The waitress dropped off our food. Burgers, fries, something deep-fried and golden. As she walked away, a familiar voice cut through the clatter of dishes and chatter.

“Hey, Nick!”

I turned.

Coach Swain stood a few feet away, wearing a polo with a different school logo now, but the visor was the same. Time had added weight around his middle and lines around his mouth, but his eyes were instantly recognizable: sharp, assessing, critical.

“Heard you dropped out of Gardner-Webb,” he said. “Shame. If you’d listened to my advice, you’d be going pro by now.”

There was the old script, right on cue.

Once, that comment would’ve gutted me. Once, I would have walked away replaying every missed opportunity. Now, I just saw a man still living on a court in his own head, unable to imagine success in any form that didn’t involve a scoreboard.

“Yeah,” I said calmly. “Well, my mom always said if you do good, good will come back to you. I’m not too worried.”

He snorted. “You still believe that?” he asked. “Good luck, lad.”

As he walked away, I realized something: his opinion no longer had any power over me. My path didn’t need his approval. It never had.

Two weeks later, I saw his face again. This time, not in person.

It was on the local news site, sandwiched between an article about a Fourth of July parade and a story about a new strip mall opening next to the interstate.

“Former University Tennis Coach Arrested in Scholarship Fraud Scheme,” the headline read.

The article detailed how he’d been running a side hustle convincing families across the country to pay him for “exclusive recruitment opportunities”—money he took in exchange for promises he couldn’t deliver. Fake scouting trips, invented offers from big-name programs, doctored emails.

Parents from all over the U.S.—Texas, Ohio, Florida—were coming forward. Investigators had been building a case for months.

I stared at the screen as an old photo of him flashed by, whistle around his neck, visor perched proudly on his head.

In my chest, something unknotted.

I didn’t feel vindictive. I didn’t cheer. I just felt… confirmed.

He’d built his empire on fear and pressure and half-truths. He’d told kids like me that the only worthy dream was the one that served him.

Mom had told me something different.

If you do good, good will always come back to you.

It didn’t mean the universe owed you favors. It didn’t mean bad things wouldn’t happen to good people—if anyone disproved that, it was her.

But it did mean that living with integrity, with kindness, with hard work and a willingness to walk away from what was wrong, created a kind of gravity. The right people, the right chances, the right justice, eventually found their way back.

The cops in the video walked up to him, hands resting on their belts. “Mr. Swain?” one of them said. “You’re under arrest.”

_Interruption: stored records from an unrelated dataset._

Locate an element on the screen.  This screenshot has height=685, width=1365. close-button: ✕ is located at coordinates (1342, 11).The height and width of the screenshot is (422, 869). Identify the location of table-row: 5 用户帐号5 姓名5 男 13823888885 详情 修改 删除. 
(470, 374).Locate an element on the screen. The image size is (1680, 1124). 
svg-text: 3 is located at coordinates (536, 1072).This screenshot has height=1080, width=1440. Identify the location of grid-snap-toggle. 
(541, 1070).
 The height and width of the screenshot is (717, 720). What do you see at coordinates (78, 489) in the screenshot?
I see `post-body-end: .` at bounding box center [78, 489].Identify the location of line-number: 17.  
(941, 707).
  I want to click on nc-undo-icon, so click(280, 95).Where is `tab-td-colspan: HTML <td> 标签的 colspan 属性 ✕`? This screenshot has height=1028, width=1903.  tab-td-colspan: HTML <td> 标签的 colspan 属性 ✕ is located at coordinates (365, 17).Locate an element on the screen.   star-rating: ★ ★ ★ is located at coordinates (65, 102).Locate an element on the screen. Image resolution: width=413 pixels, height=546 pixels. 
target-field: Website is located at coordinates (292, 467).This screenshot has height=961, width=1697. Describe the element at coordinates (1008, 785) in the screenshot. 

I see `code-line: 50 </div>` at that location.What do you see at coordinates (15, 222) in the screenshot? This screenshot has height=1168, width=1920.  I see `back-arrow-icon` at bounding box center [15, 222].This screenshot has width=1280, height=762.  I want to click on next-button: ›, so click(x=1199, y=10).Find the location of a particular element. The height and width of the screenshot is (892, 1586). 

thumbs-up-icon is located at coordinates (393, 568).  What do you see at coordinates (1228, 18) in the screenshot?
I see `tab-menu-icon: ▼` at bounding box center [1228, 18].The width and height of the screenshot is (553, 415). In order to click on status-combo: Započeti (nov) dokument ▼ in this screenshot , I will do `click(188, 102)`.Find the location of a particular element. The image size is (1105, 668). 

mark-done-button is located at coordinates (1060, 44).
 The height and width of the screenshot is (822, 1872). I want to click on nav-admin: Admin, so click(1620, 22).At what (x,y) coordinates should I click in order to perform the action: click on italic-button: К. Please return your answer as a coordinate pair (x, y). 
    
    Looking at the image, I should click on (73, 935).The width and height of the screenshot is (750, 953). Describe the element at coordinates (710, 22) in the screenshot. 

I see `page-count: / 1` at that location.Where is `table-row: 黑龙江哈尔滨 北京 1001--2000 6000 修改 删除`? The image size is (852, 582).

“For what?” he demanded. “Answer me!”

He got his answer.

I closed the tab and opened my editing software.

On my second monitor, a paused frame of one of my latest videos waited: me at my setup, an American flag small but visible on the wall behind me, a reminder of the country my parents had chased, the one I was still figuring out how to belong to.

“Hey, guys,” I said as I hit record, the red light blinking to life. “Today, I want to talk about something different. About plans, and parents, and how sometimes the thing you think will ruin your life turns out to be the best decision you ever made.”

I thought of Mom in that kitchen years ago, stirring something on the stove, telling me in Czech-accented English that good has a way of circling back.

And as the cameras rolled and my story flowed, I realized she’d been right all along.